Would you like to live in a town where electricity supply is constant? Or where clean tap water pumps all day and all night long?
If your answer is yes to either one or both of the above questions, then Turf Town, a very unlikely area, sounds like the dreamland you have been yearning for.
At a time when most of the country’s municipalities are reeling from a combination of dwindling finances and managerial incompetence, Mhondoro-Ngezi Rural District Council has emerged as the silver lining to a dark cloud with their model urban settlement that will rank among the best development projects ever undertaken in the sanctions-battered Zimbabwean economy.
The magical village city of Turf Town is situated at a crossroads, only 70 kilometres from the Harare-Bulawayo highway at the Selous intersection, but it is also approachable from the Harare-Masvingo route, being just 56km from Beatrice.
Locals call it Zimbabwe’s fastest growing town where, quite literally, everything still works.
Turf’s evolution has been rapid from its origins as a cattle ranch in the 1980s, to its period as a mining compound in the 1990s and now finally, in the 2000s, a brimming town with unbelievably low levels of unemployment.
Many in the working age-group are employed by Zimplats, the country’s biggest platinum miner while the rest are occupied in a variety of other services. One aspect that visitors to the settlement have never failed to remark on is the viable partnership that the mine and council have been able to strike.
“Our agreement is that whichever piece of land the mine constructs, it leaves 10% for use by the council and that is why we are telling investors they will not face bottlenecks in accessing residential or commercial stands,’’ Timothy Sithole, the Mhondoro-Ngezi RDC town planner said.The sum result has been 3 000 houses springing up in the Mashonaland West settlement at a rate of about 400 houses per year since 2009 when large-scale building operations began.A private land developer, Searlcom Construction, which was awarded the contract to build and transfer Phase One and Two of Turf Village, completed its work on time during one of the greatest construction booms undertaken by a local authority in the country.
Phase One saw the construction of 66 one-bedroomed, 69 two-bedroomed and 46 three-bedroomed precast-concrete modular houses. Afterwards, a new contract was negotiated for the next phase of Turf Village comprising 20 one-bedroomed, 20 two-bedroomed, 10 three-bedroomed houses, 56 domestic quarters and one pre-primary school.
By March 2010, Phase Two of Turf Village entailing the construction of 306 one-bedroomed, 152 two-bedroomed, 191 three-bedroomed and 191 domestic quarters had been done and dusted and all the council now awaited was town status, which is still pending.
The Sunday Mail Extra news crew was surprised to be advised, after asking for directions to the local ghetto, that they were actually standing on it. The usual indicators were missing: puddles of raw sewage, uncollected garbage strewn all over the roadsides and youths milling around aimlessly.
At midday the streets in the residential areas of Turf are practically deserted. All that is visible are housewives going about their outdoor household chores, children playing on their frontyards and young women braiding each other, their gossip centred in the merry happenings of their little buzzing town.

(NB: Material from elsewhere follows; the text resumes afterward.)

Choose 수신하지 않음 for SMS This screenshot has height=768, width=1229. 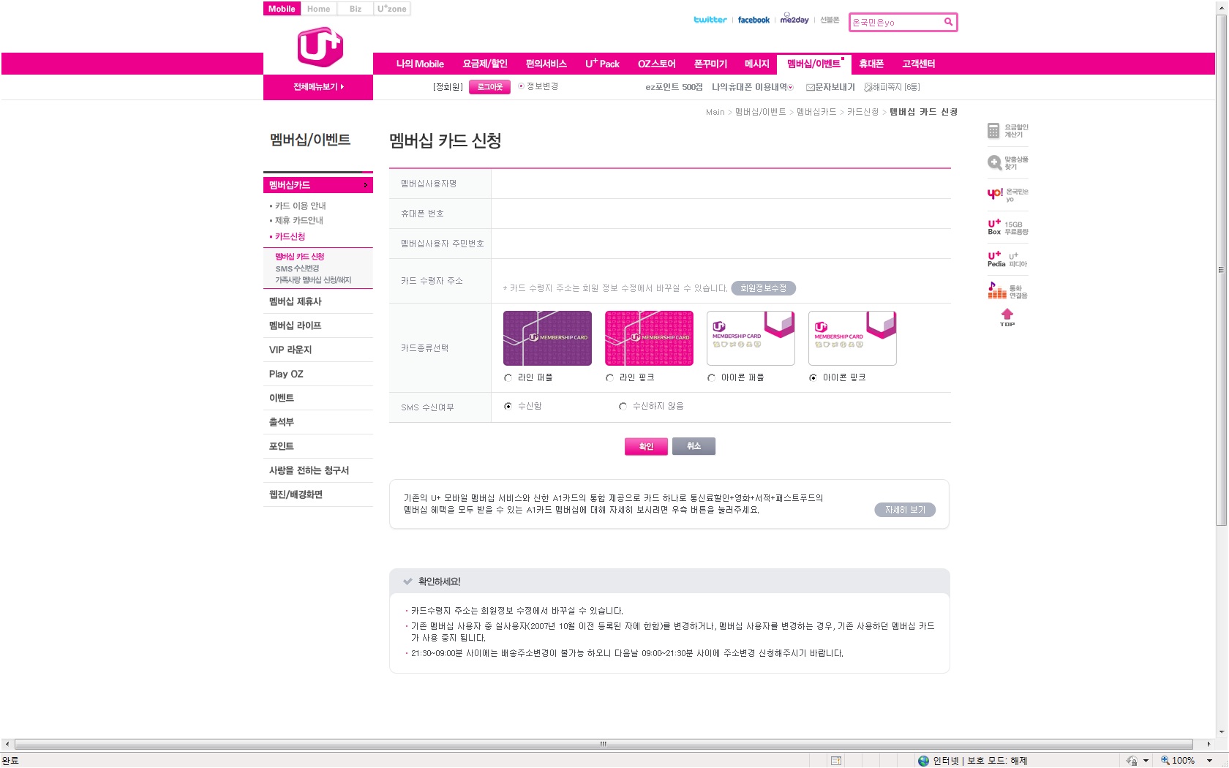[x=623, y=407]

Otherwise at this hour, almost everyone of working age is at their earning-place, most of them ensconced in Zimplats’ mills and pits which form the lifeblood of the small Turf population that might approximately number less than 10 000 people.
In the other group of workers are the municipal employees, shop-keepers, civil servants, NGOs and general labourers, who at some point or other have benefitted from projects commissioned by the mine.

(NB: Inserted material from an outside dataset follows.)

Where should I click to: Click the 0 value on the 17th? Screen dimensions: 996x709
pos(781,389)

According to Busi Chindove, head Corporate Affairs at Zimplats, “Bricks at Turf Village are produced by members of the community who we supported by facilitating the establishment of a co-operative driven by women, providing technical and business skills training and supplying brick-moulding machines.”
“By project completion, they would have moulded and supplied nearly eight million bricks and earned close to US$500 000. Beyond the current Zimplats project, they will be equipped to continue running the brick making venture as a small-scale enterprise supplying bricks for other contracts within the district and province.”Aware though that Turf residents will not continue to live on platinum alone, the town fathers are already planning for the inevitable future.
“When we make the call for investment, we are not restricting ourselves to a particular sector, normally we say anyone who wants to invest. Because in the unlikely event of the mine closing, Turf must not turn into a ghost town,’’ vows Sithole, who at 34, has the zeal and stamina to steer through Turf’s development.
His design since arriving at the then sleepy growth point in 2009 seems to be going according to plan. Four commercial banks, among them BancABC, ZB, Stanbic and CABS have so far set up shop with a fifth reported to be on the way.
A popular supermarket chain has also staked its presence and will soon be joined by another whose construction is already underway. A guest-house is also expected to open its doors in the this year.
And, although donkeys and chickens still run riot among the scores of traders brandishing their wares in flea markets at the shopping centre, formal business in Turf Town is generally booming.
“We are developing Turf Village to become one of the fastest growing urban centres in this country,” said Zimplats chief executive officer Alex Mhembere.